Walkers: Walkers are a common mobility solution for more mature adults. They are stable and inexpensive, but often not the best solution. Walkers are difficult to maneuver outdoors and over uneven surfaces. They also tend to slow a user down, so they can be cumbersome for active adults. Walkers, even those with front wheels, need to be lifted in order to be moved.
Rollators: A rollator is a kind of walker with wheels on the bottom of each leg. They are much more mobile than a walker, because they do not have to be picked up to move. Many come with attached pouches or baskets to easily carry personal items, and some even have rest seats!

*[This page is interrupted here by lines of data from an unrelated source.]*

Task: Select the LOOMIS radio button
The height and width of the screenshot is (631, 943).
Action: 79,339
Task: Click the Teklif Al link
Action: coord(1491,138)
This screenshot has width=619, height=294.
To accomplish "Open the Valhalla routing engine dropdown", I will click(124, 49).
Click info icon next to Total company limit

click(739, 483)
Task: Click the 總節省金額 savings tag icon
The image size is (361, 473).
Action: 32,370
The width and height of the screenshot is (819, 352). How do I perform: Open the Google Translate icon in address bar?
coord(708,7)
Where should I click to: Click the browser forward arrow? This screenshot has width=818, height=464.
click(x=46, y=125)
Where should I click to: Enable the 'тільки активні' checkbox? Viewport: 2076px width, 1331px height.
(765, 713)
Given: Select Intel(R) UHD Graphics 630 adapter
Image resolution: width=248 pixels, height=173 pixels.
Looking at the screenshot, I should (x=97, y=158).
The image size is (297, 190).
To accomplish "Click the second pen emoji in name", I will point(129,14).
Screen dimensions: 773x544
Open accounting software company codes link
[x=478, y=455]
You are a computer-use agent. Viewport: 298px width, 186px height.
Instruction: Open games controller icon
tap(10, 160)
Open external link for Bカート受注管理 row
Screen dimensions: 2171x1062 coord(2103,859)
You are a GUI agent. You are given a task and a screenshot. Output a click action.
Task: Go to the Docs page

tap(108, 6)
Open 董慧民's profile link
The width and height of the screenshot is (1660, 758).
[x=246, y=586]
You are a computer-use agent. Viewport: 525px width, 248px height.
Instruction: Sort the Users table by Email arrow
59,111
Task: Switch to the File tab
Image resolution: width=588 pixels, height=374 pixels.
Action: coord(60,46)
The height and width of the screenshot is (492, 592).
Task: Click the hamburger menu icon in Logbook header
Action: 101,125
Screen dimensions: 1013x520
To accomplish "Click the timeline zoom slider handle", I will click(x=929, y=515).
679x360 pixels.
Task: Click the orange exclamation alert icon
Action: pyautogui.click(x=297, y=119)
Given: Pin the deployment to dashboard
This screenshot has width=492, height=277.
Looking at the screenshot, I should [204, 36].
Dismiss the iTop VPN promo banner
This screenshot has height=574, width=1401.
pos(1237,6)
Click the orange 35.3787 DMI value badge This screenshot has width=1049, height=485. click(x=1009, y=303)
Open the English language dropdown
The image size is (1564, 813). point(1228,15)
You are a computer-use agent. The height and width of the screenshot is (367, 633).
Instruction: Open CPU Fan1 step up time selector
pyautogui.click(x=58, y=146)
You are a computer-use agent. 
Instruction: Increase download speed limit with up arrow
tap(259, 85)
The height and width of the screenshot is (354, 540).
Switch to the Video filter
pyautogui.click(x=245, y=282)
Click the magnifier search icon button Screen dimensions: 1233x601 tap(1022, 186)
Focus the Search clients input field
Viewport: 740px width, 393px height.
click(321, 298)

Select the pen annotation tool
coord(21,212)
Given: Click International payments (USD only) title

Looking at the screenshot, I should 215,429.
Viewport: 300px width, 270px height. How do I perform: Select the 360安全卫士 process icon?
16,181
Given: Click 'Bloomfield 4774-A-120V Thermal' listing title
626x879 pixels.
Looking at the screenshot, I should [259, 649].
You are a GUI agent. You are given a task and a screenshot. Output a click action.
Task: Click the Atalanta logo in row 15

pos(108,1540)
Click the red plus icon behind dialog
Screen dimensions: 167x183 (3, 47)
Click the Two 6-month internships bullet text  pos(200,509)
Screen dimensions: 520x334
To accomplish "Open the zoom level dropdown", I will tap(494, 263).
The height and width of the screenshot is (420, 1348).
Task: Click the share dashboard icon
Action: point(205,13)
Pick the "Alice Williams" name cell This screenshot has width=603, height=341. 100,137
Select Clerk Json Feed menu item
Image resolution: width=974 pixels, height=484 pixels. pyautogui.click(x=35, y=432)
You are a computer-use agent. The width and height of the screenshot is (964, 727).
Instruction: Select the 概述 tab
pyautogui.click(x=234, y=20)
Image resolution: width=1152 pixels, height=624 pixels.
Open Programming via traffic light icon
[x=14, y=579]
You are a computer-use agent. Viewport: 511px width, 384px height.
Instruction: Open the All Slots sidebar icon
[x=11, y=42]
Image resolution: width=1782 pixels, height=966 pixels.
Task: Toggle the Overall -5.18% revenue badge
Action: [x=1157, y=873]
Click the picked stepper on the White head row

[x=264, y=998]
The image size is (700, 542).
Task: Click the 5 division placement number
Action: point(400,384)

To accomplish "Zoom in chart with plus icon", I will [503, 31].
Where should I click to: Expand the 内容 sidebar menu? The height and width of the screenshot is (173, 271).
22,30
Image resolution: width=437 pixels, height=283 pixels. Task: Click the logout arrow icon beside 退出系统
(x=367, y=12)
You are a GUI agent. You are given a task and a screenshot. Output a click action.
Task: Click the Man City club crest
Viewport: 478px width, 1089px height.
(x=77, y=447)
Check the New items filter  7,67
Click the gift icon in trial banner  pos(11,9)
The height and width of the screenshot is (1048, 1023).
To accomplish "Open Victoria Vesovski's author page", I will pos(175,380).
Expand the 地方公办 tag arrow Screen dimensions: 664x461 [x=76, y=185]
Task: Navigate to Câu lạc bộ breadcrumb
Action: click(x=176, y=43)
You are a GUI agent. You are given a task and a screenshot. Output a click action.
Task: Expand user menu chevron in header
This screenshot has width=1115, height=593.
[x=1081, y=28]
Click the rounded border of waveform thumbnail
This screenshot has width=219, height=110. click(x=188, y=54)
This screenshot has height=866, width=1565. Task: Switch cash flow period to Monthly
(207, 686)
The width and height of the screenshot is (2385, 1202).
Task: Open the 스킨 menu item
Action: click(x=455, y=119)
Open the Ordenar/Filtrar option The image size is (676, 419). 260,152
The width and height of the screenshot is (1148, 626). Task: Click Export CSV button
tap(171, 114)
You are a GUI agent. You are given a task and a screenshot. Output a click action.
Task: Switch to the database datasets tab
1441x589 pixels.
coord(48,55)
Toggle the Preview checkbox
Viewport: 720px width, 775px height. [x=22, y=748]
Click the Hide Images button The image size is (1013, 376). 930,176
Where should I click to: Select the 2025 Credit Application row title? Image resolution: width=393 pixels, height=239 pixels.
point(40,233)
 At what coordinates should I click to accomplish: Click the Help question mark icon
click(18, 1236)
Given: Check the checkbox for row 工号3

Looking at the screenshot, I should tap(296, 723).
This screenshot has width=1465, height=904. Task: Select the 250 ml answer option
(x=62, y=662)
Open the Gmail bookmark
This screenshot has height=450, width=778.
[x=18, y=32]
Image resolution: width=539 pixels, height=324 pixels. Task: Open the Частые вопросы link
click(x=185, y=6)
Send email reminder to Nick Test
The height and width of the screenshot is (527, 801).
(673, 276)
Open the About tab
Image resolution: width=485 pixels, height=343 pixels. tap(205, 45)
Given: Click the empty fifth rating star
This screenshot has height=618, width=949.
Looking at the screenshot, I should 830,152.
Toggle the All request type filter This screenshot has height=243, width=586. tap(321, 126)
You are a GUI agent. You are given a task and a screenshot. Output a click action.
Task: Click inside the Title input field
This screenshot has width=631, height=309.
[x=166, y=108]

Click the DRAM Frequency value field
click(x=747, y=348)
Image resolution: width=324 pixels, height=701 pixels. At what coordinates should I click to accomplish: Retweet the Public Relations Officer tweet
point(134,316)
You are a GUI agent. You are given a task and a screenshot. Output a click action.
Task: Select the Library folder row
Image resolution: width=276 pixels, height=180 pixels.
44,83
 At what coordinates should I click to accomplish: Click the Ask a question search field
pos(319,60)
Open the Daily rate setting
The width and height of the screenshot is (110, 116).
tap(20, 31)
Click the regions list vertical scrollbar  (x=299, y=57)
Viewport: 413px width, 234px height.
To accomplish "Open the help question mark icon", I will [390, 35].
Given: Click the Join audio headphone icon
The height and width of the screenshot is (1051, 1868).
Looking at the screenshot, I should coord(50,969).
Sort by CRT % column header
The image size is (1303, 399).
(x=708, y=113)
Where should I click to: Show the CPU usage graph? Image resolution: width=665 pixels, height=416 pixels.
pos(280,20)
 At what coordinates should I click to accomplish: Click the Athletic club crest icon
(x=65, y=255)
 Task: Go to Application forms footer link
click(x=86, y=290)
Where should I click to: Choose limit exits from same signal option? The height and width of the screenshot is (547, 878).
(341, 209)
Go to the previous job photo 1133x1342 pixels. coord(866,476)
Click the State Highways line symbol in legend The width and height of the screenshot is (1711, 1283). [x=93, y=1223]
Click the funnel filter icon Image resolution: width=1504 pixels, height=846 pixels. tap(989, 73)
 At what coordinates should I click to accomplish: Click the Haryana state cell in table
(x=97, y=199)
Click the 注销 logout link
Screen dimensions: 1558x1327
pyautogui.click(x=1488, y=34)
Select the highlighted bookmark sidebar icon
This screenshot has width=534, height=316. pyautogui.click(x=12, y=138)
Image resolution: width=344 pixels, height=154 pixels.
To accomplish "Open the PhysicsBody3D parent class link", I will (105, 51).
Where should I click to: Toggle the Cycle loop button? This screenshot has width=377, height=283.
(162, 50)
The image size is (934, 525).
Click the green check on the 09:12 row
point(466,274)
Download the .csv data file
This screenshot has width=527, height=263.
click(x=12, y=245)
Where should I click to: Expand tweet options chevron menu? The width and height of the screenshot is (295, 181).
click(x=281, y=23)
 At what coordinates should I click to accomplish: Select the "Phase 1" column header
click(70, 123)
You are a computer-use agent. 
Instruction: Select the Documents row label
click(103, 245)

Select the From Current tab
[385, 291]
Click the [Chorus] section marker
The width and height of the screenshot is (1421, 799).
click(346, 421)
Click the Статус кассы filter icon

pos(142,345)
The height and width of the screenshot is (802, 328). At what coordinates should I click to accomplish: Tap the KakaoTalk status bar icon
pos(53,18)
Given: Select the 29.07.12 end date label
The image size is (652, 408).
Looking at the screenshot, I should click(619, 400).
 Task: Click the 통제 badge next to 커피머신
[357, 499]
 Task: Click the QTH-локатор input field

Rollators come with three or four wheels, which make a difference to stability and maneuverability.
Transport Chairs: This is a fancy name for a lightweight, portable wheelchair. Transport chairs are great for day trips, vacations, and other times when mobility is key. They are small and collapsible, making them perfect for toting in the trunk of a car. Transport chairs are a great solution for someone who may not be able to stand or walk for long periods of time. However, they often are not as comfortable as wheelchairs, so for long term use a wheelchair may be more desirable.
Wheelchairs: The larger wheels on a wheelchair make it glide more smoothly over uneven surfaces and they often have larger, more comfortable seats. A wheelchair is a good solution for someone who is going to spend the majority of their time sitting. Good candidates for a wheelchair are those who can't stand or walk and will be using the wheelchair as their primary form of transportation. Wheelchairs start from about $100 and can go well into the thousands, so it is important to know what features you are looking for.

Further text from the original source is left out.